News Archive

SDSC Shares in Best Student Paper Award for CVDB'05

Published 05/26/2005


Amarnath Gupta, director of the Advanced Query Processing Lab at SDSC, and a coauthor and advisor of best paper author Bin Liu of the Georgia Institute of Technology.
The Second International Workshop on Computer Vision meets Databases, CVDB 2005, has announced the awards for the this year's best student papers. The winning paper, "A Live Multimedia Stream Querying System," was by graduate student Bin Liu of the Georgia Institute of Technology, with coauthors Amarnath Gupta, director of the Advanced Query Processing Lab at SDSC, and professor Ramesh Jain of Georgia Tech University.

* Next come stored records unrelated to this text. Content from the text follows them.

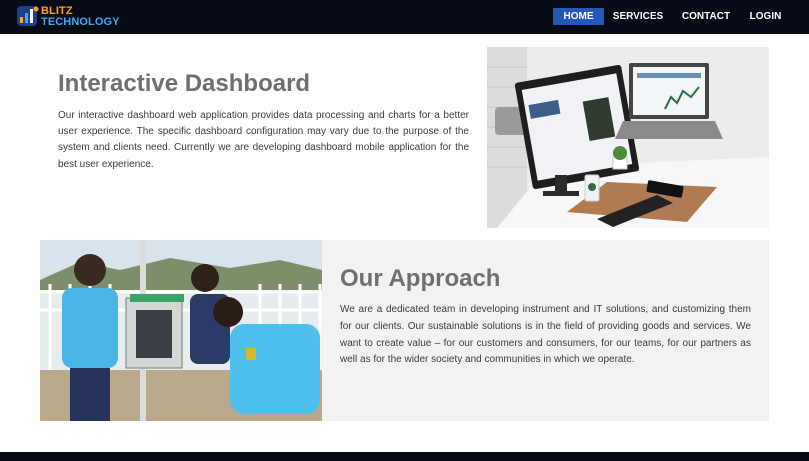 The width and height of the screenshot is (809, 461). Describe the element at coordinates (404, 456) in the screenshot. I see `footer-bar` at that location.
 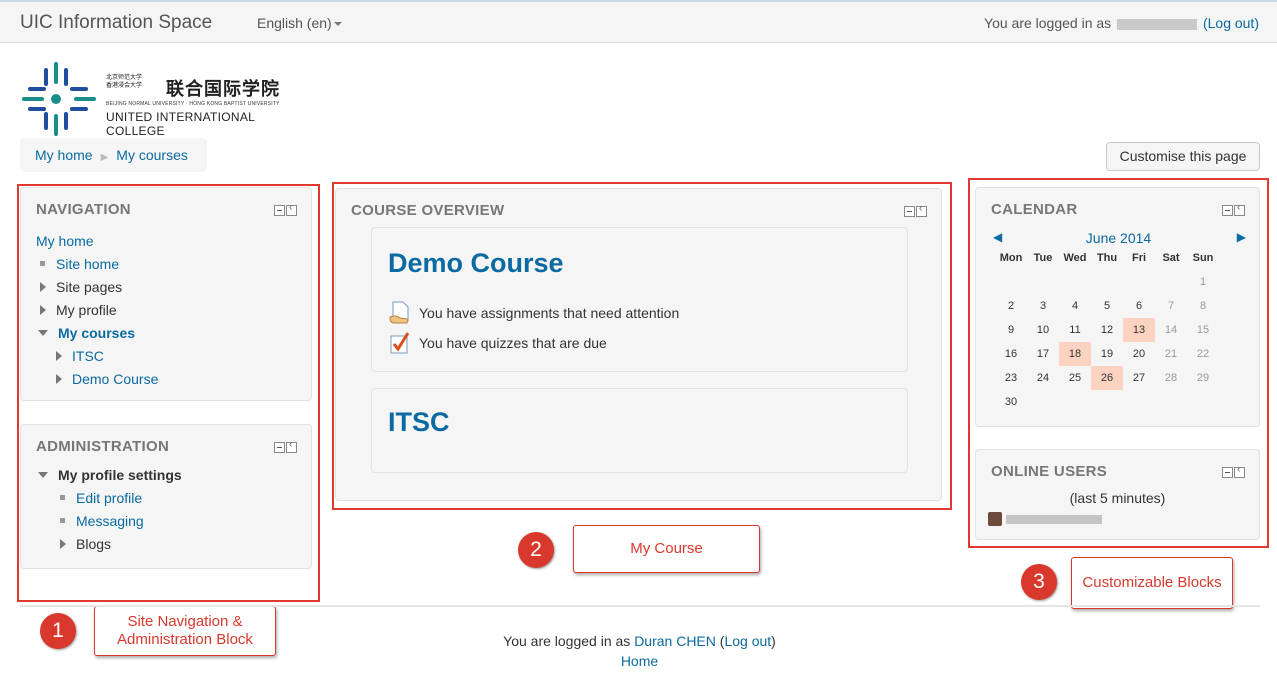 What do you see at coordinates (223, 89) in the screenshot?
I see `logo-cn-name: 联合国际学院` at bounding box center [223, 89].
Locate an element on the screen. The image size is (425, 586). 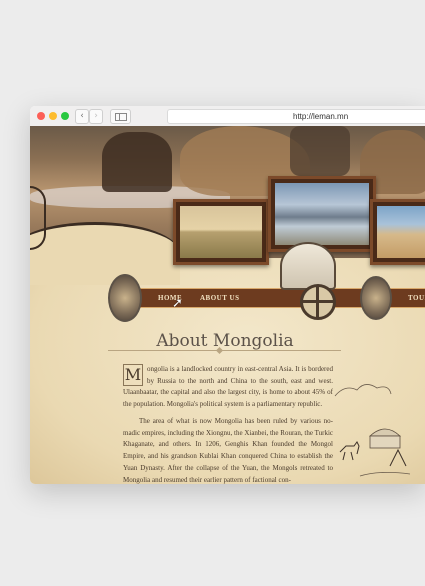
nav-left-ornament is located at coordinates (125, 298).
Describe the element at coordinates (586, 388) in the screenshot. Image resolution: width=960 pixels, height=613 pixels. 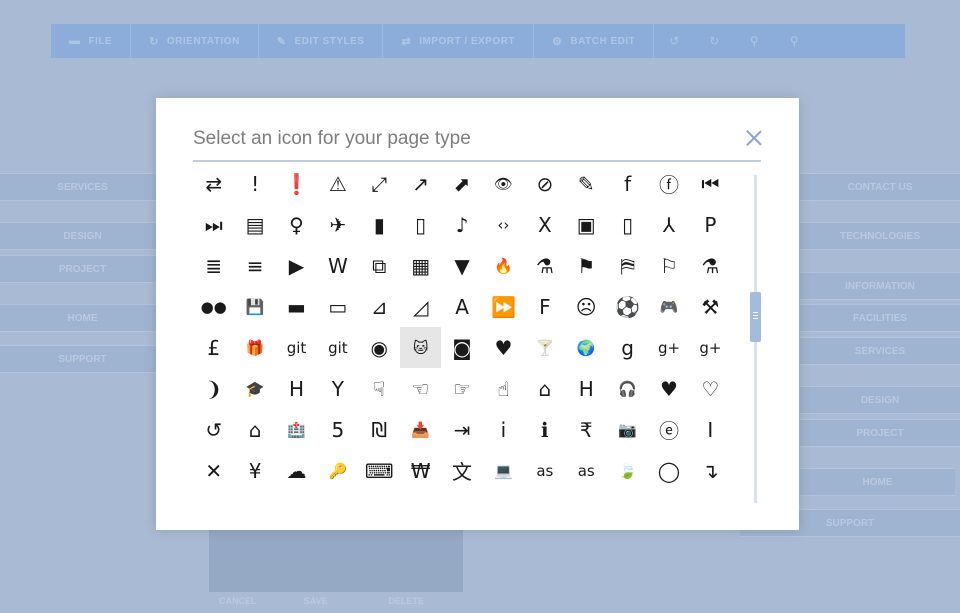
I see `header-icon: H` at that location.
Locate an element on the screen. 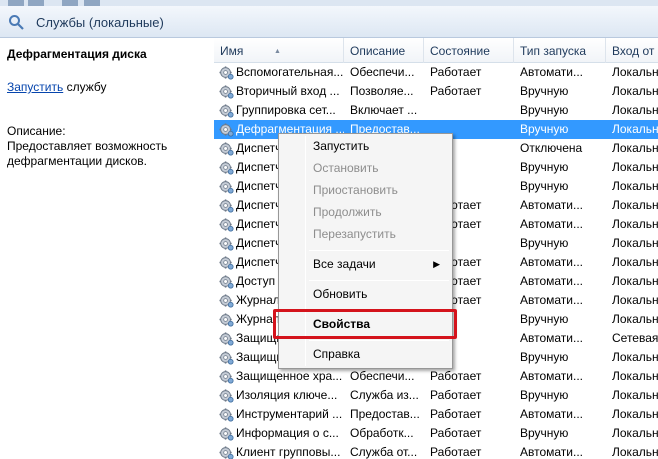  pane-title: Службы (локальные) is located at coordinates (100, 22).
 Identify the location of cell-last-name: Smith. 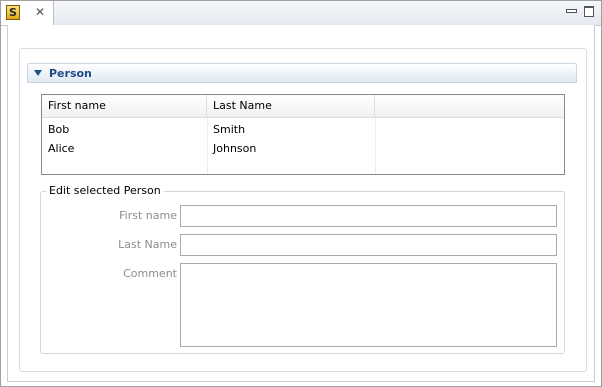
(230, 130).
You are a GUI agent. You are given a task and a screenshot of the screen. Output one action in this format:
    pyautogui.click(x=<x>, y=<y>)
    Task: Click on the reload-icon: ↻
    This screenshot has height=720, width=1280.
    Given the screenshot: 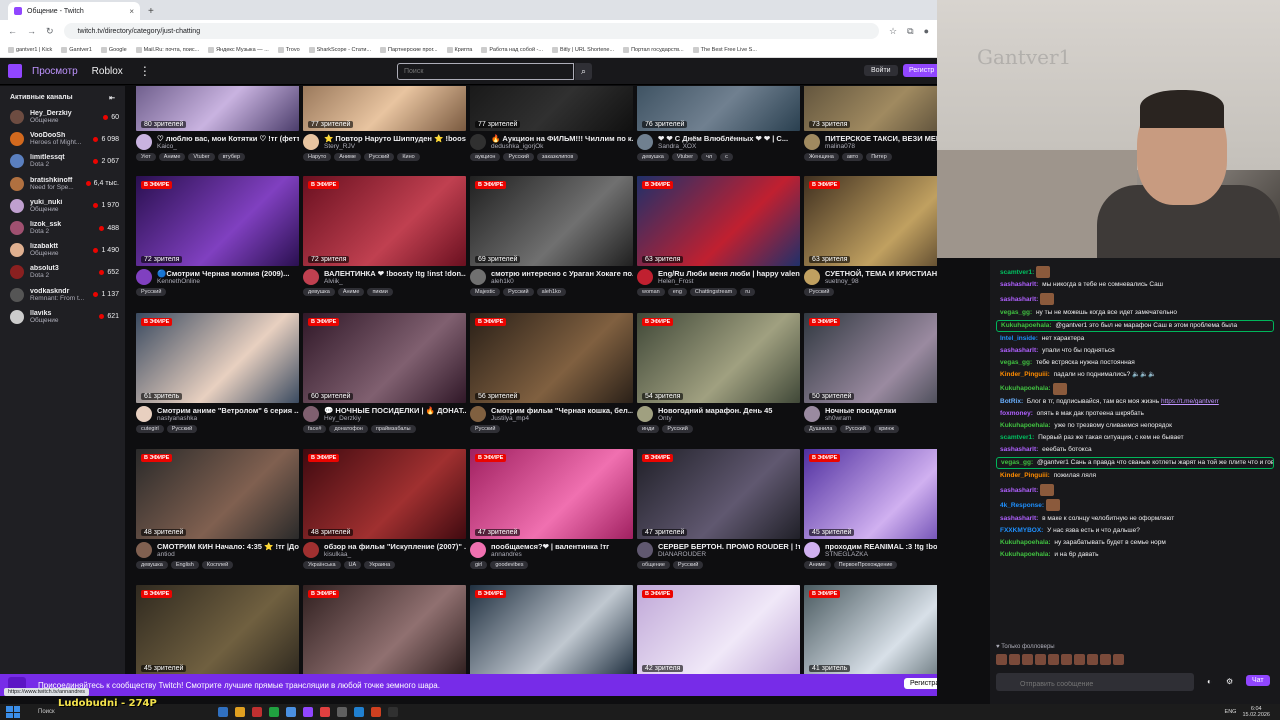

Gupta and Jain are Bin's advisors.

The judges praised the effort, saying that "this excellent paper presents a very novel system, and essentially opens up a new research area at the intersection of the computer vision and sensor database areas." The winning student receives a prize of $800 as well as free registration for the conference.

Live sensors from simple radio frequency identification (RFID) tags to webcams are becoming common in many applications, producing enormous amounts of continuous data called "media streams." The problem the paper addresses is how to ask questions or "queries" about what is in these live media streams. For example, a scientist studying animal behavior might use digital video to record this behavior, and then want to automate the search for particular behaviors, a task that would be too costly to do manually. Or a bank might want to have an automatic way to check the identity of customers appearing on video at their ATM machines.

However, the overwhelming volume and rate of data in media streams make it impractical to use a sequential process of storing and querying it, and instead require special strategies to query the information as it streams by. Before it is possible to ask questions about the content, various "features" must be extracted. For example, before asking whether a person in the video is smiling, the system must determine whether there is in fact a feature known as a face there at all. But the processing required to extract features introduces time delays of different lengths, and the paper addresses the challenges of how to manage and query multiple features that are identified at different times to produce useful answers. This paper is noteworthy for being one of the first to bring advanced query processing technologies to bear in querying media streams.

The CVDB workshop will be held on June 17 in Baltimore, Maryland as part of the SIGMOD/PODS conference (Special Interest Group on Management of Data/Principles of Database Systems) sponsored by the Association of Computing Machinery (ACM), which is one of the most important database conferences. The workshop bridges the gap between the computer vision and database communities. This facilitates interdisciplinary research by providing database researchers the opportunity to learn about the challenges that computer vision people are working on, and vice-versa, with the aim of defining research directions that benefit both communities. The workshop includes tutorials and presentations along with a panel for exchanging ideas with professional image users and providers, giving the researchers exposure to real-world applications.